┌──

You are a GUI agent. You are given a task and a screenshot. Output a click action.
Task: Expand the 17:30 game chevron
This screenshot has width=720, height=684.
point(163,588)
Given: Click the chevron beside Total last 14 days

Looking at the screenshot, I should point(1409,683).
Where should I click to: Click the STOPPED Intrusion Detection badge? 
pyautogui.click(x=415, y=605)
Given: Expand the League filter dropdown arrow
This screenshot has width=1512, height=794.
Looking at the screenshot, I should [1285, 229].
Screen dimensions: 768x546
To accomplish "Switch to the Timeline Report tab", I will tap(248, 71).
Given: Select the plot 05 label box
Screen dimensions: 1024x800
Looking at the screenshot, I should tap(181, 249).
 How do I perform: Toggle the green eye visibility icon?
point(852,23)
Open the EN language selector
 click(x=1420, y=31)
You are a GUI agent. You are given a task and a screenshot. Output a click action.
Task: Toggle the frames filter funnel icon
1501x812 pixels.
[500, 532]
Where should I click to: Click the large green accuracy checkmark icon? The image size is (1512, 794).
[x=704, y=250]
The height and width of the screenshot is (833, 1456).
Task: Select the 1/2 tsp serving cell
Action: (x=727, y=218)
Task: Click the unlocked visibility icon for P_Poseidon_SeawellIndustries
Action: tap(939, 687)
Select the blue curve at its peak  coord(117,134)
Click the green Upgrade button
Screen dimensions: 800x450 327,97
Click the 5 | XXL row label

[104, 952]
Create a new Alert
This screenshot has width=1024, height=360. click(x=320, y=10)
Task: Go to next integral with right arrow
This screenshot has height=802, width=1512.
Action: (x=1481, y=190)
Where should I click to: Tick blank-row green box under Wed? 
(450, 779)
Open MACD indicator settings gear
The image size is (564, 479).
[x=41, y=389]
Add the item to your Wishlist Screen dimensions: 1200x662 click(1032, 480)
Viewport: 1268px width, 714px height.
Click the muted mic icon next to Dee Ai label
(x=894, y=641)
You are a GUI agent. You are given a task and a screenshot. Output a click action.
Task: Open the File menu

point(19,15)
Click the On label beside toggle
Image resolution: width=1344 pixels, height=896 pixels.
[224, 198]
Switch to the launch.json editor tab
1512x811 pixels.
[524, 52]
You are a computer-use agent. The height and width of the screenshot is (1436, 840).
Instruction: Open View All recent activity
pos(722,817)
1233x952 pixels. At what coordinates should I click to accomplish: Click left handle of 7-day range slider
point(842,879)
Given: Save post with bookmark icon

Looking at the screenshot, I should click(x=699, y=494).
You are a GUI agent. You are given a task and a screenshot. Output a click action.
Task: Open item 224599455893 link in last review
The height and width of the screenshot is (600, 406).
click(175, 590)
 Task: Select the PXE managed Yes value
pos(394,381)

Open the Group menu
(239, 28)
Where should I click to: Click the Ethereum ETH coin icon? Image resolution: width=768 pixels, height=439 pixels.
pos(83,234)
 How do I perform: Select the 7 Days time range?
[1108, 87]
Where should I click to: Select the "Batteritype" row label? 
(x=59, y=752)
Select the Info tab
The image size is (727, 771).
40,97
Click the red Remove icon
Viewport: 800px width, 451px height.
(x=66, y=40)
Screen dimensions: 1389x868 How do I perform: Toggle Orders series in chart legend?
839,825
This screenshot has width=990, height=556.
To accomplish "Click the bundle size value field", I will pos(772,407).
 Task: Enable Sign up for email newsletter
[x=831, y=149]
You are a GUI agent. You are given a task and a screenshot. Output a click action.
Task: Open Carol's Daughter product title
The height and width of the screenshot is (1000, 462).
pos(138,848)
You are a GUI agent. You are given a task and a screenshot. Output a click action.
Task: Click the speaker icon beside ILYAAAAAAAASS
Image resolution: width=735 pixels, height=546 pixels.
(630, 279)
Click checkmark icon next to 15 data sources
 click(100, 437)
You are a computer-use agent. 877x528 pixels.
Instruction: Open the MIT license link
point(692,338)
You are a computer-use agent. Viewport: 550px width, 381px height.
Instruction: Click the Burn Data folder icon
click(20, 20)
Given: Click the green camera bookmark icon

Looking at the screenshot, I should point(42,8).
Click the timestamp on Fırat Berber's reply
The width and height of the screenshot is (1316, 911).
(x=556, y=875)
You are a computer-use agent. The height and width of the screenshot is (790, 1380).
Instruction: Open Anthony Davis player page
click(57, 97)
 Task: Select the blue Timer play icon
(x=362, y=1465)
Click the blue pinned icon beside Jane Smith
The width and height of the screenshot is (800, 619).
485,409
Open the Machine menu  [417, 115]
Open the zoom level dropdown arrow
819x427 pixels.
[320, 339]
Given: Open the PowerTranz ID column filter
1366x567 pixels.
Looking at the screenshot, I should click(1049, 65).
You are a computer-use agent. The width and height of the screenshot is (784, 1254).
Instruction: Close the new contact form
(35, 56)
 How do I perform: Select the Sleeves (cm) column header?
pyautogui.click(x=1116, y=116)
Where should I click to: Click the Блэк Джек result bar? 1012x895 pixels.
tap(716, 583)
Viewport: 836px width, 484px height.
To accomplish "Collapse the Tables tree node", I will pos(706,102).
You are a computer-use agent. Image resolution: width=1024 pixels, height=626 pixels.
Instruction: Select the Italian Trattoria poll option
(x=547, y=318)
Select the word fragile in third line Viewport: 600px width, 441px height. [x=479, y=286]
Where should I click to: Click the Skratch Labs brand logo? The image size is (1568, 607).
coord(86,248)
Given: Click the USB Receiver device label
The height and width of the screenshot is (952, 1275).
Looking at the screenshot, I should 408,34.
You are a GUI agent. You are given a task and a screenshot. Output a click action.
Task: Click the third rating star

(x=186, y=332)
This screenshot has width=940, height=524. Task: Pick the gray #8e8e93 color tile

└──

Exercise requirements: Retype all the records above without changing a word.

Output below:
You are a GUI agent. You are given a task and a screenshot. Output a click action.
Task: Expand the 17:30 game chevron
This screenshot has width=720, height=684.
point(163,588)
Given: Click the chevron beside Total last 14 days

Looking at the screenshot, I should point(1409,683).
Where should I click to: Click the STOPPED Intrusion Detection badge? 
pyautogui.click(x=415, y=605)
Given: Expand the League filter dropdown arrow
This screenshot has width=1512, height=794.
Looking at the screenshot, I should [1285, 229].
Screen dimensions: 768x546
To accomplish "Switch to the Timeline Report tab", I will tap(248, 71).
Given: Select the plot 05 label box
Screen dimensions: 1024x800
Looking at the screenshot, I should tap(181, 249).
 How do I perform: Toggle the green eye visibility icon?
point(852,23)
Open the EN language selector
 click(x=1420, y=31)
You are a GUI agent. You are given a task and a screenshot. Output a click action.
Task: Toggle the frames filter funnel icon
1501x812 pixels.
[500, 532]
Where should I click to: Click the large green accuracy checkmark icon? The image size is (1512, 794).
[x=704, y=250]
The height and width of the screenshot is (833, 1456).
Task: Select the 1/2 tsp serving cell
Action: (x=727, y=218)
Task: Click the unlocked visibility icon for P_Poseidon_SeawellIndustries
Action: tap(939, 687)
Select the blue curve at its peak  coord(117,134)
Click the green Upgrade button
Screen dimensions: 800x450 327,97
Click the 5 | XXL row label

[104, 952]
Create a new Alert
This screenshot has width=1024, height=360. click(x=320, y=10)
Task: Go to next integral with right arrow
This screenshot has height=802, width=1512.
Action: (x=1481, y=190)
Where should I click to: Tick blank-row green box under Wed? 
(450, 779)
Open MACD indicator settings gear
The image size is (564, 479).
[x=41, y=389]
Add the item to your Wishlist Screen dimensions: 1200x662 click(1032, 480)
Viewport: 1268px width, 714px height.
Click the muted mic icon next to Dee Ai label
(x=894, y=641)
You are a GUI agent. You are given a task and a screenshot. Output a click action.
Task: Open the File menu

point(19,15)
Click the On label beside toggle
Image resolution: width=1344 pixels, height=896 pixels.
[224, 198]
Switch to the launch.json editor tab
1512x811 pixels.
[524, 52]
You are a computer-use agent. The height and width of the screenshot is (1436, 840).
Instruction: Open View All recent activity
pos(722,817)
1233x952 pixels. At what coordinates should I click to accomplish: Click left handle of 7-day range slider
point(842,879)
Given: Save post with bookmark icon

Looking at the screenshot, I should click(x=699, y=494).
You are a GUI agent. You are given a task and a screenshot. Output a click action.
Task: Open item 224599455893 link in last review
The height and width of the screenshot is (600, 406).
click(175, 590)
 Task: Select the PXE managed Yes value
pos(394,381)

Open the Group menu
(239, 28)
Where should I click to: Click the Ethereum ETH coin icon? Image resolution: width=768 pixels, height=439 pixels.
pos(83,234)
 How do I perform: Select the 7 Days time range?
[1108, 87]
Where should I click to: Select the "Batteritype" row label? 
(x=59, y=752)
Select the Info tab
The image size is (727, 771).
40,97
Click the red Remove icon
Viewport: 800px width, 451px height.
(x=66, y=40)
Screen dimensions: 1389x868 How do I perform: Toggle Orders series in chart legend?
839,825
This screenshot has width=990, height=556.
To accomplish "Click the bundle size value field", I will pos(772,407).
 Task: Enable Sign up for email newsletter
[x=831, y=149]
You are a GUI agent. You are given a task and a screenshot. Output a click action.
Task: Open Carol's Daughter product title
The height and width of the screenshot is (1000, 462).
pos(138,848)
You are a GUI agent. You are given a task and a screenshot. Output a click action.
Task: Click the speaker icon beside ILYAAAAAAAASS
Image resolution: width=735 pixels, height=546 pixels.
(630, 279)
Click checkmark icon next to 15 data sources
 click(100, 437)
You are a computer-use agent. 877x528 pixels.
Instruction: Open the MIT license link
point(692,338)
You are a computer-use agent. Viewport: 550px width, 381px height.
Instruction: Click the Burn Data folder icon
click(20, 20)
Given: Click the green camera bookmark icon

Looking at the screenshot, I should point(42,8).
Click the timestamp on Fırat Berber's reply
The width and height of the screenshot is (1316, 911).
(x=556, y=875)
You are a computer-use agent. The height and width of the screenshot is (790, 1380).
Instruction: Open Anthony Davis player page
click(57, 97)
 Task: Select the blue Timer play icon
(x=362, y=1465)
Click the blue pinned icon beside Jane Smith
The width and height of the screenshot is (800, 619).
485,409
Open the Machine menu  [417, 115]
Open the zoom level dropdown arrow
819x427 pixels.
[320, 339]
Given: Open the PowerTranz ID column filter
1366x567 pixels.
Looking at the screenshot, I should click(1049, 65).
You are a computer-use agent. The width and height of the screenshot is (784, 1254).
Instruction: Close the new contact form
(35, 56)
 How do I perform: Select the Sleeves (cm) column header?
pyautogui.click(x=1116, y=116)
Where should I click to: Click the Блэк Джек result bar? 1012x895 pixels.
tap(716, 583)
Viewport: 836px width, 484px height.
To accomplish "Collapse the Tables tree node", I will pos(706,102).
You are a computer-use agent. Image resolution: width=1024 pixels, height=626 pixels.
Instruction: Select the Italian Trattoria poll option
(x=547, y=318)
Select the word fragile in third line Viewport: 600px width, 441px height. [x=479, y=286]
Where should I click to: Click the Skratch Labs brand logo? The image size is (1568, 607).
coord(86,248)
Given: Click the USB Receiver device label
The height and width of the screenshot is (952, 1275).
Looking at the screenshot, I should 408,34.
You are a GUI agent. You are given a task and a screenshot. Output a click action.
Task: Click the third rating star

(x=186, y=332)
This screenshot has width=940, height=524. Task: Pick the gray #8e8e93 color tile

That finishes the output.